今年度のバター輸入枠、5割増 農水省
農林水産省は1日、2021年度のバター輸入枠を6400トンから9500トンに見直すと発表した。21年度の乳製品の輸入枠のうち、ホエイなどの枠を需要が好調なバターに振り替える。
バターや脱脂粉乳は農水省が輸入量や価格水準を管理する「国家貿易」の下にある。輸入枠は毎年1月に翌年度分を設定し、国内の需給状況に応じて5月と9月に見直される。

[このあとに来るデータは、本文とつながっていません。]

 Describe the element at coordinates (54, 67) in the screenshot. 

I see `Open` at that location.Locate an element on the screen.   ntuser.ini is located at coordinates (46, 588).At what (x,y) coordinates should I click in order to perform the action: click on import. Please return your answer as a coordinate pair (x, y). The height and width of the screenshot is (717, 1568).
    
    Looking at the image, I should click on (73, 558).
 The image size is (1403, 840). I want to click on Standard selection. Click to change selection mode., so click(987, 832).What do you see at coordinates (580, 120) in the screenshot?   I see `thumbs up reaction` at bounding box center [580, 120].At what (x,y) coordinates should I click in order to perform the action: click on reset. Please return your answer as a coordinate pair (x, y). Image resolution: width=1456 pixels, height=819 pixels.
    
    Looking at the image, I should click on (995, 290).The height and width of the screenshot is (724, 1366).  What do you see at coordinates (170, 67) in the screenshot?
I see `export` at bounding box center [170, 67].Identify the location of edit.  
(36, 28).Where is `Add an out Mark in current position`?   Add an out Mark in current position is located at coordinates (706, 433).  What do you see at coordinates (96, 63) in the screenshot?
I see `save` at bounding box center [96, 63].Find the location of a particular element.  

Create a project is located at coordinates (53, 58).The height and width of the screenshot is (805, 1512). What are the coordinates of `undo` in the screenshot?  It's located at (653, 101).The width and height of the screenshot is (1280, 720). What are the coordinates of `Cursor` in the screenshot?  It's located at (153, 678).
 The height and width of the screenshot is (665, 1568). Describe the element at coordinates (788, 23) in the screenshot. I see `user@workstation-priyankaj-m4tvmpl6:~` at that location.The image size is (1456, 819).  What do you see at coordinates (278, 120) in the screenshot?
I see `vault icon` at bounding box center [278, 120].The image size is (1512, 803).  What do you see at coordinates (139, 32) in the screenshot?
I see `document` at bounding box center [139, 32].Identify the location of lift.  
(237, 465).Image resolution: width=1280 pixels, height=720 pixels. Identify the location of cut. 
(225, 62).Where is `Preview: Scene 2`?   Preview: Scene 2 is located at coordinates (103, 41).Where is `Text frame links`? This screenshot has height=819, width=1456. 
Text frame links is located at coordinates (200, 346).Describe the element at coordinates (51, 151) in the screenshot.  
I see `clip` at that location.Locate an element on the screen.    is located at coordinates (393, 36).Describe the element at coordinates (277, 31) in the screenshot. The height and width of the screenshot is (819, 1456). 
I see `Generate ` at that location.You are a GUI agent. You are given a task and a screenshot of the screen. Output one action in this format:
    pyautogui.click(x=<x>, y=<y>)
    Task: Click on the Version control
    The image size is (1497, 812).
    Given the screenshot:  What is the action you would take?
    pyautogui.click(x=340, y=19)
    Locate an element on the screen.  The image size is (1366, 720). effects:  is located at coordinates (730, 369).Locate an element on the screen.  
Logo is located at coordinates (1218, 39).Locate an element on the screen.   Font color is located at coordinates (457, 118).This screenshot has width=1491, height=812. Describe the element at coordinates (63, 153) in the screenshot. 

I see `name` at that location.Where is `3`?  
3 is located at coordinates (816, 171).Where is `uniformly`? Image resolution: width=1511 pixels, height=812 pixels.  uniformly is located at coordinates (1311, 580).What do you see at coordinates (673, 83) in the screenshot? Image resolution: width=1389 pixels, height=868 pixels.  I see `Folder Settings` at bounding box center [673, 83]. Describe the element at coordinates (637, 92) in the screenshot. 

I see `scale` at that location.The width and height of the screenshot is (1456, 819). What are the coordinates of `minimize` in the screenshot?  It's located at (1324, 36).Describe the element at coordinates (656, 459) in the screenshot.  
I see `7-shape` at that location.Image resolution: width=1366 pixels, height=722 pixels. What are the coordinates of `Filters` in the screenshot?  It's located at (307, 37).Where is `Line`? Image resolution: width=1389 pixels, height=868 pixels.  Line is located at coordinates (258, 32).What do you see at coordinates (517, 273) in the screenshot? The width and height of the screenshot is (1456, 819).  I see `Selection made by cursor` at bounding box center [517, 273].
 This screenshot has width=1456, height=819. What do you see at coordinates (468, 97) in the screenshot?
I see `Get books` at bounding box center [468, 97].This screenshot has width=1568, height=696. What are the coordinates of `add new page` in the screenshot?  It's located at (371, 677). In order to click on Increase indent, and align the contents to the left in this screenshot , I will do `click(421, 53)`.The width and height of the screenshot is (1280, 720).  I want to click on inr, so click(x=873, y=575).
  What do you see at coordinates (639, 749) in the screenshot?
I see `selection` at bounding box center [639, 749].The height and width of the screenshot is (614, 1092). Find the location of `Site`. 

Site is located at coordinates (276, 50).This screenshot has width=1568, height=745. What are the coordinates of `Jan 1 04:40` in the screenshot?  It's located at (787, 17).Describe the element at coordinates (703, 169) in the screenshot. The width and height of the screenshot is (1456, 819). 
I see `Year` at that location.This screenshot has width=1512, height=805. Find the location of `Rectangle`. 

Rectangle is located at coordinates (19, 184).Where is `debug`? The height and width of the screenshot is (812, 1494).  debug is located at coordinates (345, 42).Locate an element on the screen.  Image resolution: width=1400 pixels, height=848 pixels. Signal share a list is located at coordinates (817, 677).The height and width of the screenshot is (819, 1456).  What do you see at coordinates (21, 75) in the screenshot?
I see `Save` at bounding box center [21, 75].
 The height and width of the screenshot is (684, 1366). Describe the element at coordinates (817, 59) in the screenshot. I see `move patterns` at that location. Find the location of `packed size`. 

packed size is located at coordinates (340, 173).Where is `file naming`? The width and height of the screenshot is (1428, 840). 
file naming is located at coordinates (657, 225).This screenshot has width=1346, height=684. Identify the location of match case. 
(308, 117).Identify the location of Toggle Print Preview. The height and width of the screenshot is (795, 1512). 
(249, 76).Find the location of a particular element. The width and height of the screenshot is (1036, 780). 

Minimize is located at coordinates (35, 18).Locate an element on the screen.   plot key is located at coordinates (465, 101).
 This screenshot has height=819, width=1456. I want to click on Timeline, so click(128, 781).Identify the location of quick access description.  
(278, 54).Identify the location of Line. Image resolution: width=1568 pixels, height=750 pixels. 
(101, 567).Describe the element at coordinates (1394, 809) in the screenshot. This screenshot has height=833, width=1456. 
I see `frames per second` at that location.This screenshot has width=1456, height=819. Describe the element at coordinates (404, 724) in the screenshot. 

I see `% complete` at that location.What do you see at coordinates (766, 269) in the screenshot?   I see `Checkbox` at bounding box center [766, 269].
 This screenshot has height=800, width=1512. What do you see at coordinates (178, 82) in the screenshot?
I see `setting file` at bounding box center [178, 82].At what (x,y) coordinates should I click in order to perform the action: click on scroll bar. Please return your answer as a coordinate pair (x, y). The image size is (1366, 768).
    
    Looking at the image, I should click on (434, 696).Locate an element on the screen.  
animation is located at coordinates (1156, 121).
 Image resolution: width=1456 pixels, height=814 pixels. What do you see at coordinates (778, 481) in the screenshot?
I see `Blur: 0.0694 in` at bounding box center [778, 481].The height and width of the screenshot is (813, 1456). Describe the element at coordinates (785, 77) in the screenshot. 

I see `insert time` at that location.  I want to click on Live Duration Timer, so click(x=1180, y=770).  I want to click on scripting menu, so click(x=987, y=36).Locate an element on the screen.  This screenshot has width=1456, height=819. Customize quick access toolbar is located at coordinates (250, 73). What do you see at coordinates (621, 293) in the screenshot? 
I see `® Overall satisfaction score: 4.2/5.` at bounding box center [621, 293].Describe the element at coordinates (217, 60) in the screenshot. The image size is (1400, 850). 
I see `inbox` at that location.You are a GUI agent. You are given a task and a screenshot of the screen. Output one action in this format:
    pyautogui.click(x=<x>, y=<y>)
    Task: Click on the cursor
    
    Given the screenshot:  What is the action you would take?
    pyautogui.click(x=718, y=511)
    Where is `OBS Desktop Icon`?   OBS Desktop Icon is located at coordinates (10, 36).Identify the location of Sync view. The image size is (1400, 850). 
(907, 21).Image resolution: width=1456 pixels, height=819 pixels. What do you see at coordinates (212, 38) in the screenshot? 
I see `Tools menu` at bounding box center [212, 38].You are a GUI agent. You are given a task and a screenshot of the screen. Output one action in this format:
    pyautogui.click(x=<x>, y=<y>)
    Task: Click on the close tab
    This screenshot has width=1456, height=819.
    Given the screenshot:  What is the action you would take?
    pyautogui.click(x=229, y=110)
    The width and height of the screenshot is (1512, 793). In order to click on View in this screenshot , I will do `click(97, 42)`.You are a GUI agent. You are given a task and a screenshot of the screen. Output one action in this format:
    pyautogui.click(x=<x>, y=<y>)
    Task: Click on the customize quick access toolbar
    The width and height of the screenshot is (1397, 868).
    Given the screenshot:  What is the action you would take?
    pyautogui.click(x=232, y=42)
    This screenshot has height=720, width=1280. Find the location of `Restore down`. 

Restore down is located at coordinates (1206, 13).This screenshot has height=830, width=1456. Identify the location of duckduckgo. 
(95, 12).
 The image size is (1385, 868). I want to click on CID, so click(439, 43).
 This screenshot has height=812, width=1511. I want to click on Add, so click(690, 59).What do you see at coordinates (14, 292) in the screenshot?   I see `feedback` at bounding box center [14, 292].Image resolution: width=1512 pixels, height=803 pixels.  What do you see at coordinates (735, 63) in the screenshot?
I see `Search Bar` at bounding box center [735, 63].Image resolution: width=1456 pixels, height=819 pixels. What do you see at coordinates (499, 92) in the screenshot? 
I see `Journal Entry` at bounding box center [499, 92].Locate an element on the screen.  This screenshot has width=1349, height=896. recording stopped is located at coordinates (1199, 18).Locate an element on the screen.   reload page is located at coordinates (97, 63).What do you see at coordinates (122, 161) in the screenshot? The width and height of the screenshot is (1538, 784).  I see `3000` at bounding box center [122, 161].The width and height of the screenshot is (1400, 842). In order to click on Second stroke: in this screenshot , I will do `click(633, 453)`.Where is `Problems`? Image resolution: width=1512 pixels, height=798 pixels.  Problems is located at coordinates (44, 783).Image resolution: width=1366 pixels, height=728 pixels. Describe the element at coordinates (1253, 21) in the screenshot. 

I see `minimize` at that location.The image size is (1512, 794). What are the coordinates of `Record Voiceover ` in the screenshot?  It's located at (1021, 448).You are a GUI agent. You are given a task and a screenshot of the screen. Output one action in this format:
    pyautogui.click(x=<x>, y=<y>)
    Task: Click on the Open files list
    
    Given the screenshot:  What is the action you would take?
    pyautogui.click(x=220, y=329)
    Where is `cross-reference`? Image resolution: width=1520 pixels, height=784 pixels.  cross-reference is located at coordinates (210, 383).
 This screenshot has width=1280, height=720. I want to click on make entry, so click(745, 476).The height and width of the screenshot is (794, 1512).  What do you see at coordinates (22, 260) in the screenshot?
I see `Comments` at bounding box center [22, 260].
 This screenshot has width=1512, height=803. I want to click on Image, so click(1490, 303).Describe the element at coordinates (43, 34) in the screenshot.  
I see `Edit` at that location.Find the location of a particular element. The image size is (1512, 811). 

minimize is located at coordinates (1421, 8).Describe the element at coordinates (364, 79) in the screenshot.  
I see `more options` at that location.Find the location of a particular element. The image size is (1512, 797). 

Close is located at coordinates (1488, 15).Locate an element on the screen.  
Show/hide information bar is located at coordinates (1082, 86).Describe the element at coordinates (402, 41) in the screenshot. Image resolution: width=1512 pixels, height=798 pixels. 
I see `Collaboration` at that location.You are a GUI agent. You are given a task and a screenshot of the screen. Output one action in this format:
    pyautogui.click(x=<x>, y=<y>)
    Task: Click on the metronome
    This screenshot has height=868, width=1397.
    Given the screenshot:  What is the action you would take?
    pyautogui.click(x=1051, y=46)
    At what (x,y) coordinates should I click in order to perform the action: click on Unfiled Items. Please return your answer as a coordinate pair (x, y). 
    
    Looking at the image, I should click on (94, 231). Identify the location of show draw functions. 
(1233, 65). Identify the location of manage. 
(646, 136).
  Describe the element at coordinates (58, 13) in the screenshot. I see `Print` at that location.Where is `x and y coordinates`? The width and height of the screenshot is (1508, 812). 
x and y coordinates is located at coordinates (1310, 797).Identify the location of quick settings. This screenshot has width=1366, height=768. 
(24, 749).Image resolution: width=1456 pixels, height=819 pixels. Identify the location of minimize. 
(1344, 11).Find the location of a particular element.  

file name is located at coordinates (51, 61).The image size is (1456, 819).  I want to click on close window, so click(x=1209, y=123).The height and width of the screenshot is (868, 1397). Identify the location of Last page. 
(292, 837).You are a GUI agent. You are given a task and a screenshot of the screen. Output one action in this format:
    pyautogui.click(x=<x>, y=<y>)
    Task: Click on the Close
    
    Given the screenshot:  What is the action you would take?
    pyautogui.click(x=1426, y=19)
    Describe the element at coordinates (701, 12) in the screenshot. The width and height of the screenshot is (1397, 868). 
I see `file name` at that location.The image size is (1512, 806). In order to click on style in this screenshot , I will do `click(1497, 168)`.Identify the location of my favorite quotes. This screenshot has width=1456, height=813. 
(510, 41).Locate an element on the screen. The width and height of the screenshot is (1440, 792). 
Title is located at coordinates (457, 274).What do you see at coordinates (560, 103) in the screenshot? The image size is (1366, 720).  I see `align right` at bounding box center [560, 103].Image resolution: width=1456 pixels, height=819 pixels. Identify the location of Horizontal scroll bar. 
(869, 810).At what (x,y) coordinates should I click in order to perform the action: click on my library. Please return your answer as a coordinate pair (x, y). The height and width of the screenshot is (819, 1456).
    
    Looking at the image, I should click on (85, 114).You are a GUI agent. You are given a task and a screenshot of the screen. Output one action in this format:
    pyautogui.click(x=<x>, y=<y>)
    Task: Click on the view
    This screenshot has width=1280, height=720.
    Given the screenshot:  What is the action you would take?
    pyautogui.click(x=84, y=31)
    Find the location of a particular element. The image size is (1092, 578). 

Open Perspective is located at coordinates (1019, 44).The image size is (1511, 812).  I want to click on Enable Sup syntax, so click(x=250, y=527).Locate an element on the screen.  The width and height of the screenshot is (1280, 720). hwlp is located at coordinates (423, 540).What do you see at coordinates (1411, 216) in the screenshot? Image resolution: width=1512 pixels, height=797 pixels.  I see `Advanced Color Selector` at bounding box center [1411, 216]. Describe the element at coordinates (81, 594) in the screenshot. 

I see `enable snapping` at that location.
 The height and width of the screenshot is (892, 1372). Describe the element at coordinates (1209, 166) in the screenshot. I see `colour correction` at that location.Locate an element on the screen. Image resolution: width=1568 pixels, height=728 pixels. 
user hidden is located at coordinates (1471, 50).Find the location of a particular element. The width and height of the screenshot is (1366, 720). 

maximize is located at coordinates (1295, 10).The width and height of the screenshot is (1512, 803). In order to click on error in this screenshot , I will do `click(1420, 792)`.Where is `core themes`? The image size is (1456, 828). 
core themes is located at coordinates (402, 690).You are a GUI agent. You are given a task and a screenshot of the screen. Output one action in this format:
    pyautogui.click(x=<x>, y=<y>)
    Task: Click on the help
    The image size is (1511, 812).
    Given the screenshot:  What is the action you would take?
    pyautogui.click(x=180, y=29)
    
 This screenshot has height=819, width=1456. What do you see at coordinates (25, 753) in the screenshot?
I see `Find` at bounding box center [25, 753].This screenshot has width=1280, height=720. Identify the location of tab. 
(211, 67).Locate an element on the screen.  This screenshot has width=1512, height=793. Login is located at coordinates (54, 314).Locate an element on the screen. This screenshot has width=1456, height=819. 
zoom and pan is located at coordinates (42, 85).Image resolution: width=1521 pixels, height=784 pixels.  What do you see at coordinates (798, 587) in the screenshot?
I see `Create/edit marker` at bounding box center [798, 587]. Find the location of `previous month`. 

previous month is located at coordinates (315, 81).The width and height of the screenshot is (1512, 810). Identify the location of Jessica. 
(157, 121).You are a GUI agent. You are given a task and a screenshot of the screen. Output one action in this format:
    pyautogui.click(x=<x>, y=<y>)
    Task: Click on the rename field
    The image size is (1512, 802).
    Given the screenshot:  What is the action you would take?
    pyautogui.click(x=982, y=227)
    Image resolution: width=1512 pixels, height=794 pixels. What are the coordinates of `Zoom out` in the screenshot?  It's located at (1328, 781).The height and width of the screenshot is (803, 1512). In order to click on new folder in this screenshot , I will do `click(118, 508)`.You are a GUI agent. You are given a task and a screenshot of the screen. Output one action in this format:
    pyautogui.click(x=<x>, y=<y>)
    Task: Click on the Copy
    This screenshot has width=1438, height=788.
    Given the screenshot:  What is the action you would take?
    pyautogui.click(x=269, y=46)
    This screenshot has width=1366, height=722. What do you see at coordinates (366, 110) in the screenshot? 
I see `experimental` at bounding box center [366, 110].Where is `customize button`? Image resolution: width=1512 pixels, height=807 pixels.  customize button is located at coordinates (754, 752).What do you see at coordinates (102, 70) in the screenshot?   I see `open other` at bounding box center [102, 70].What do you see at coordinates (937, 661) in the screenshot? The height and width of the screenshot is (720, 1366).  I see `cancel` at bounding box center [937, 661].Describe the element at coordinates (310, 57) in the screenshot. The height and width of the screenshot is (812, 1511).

新型コロナウイルス禍による乳製品需要の減少や生乳生産量の増加で、⻑期保存のできるバターや脱脂粉乳の生産が増え国内在庫は高水準にある。このため農水省は21年度の乳製品の輸入枠数量を世界貿易機関(WTO)枠で定める13万7千トン(生乳換算)にとどめた。
バターの輸入枠も20年度の1万4000トンから大幅に減らし、高水準にある国内在庫の適正化を図っていた。国やホクレン農業協同組合連合会(札幌市)も割安な輸入品から国産品に振り替える際の差額を乳業メーカーなどに補塡する事業を実施するなど、国産品の消費拡大を推し進めている。
輸入バターについては、産地をうたった製品など「輸入品を限定で使っている製菓などの需要が見込まれる」(農水省)として、国産品とは別の需要を見込んでいる。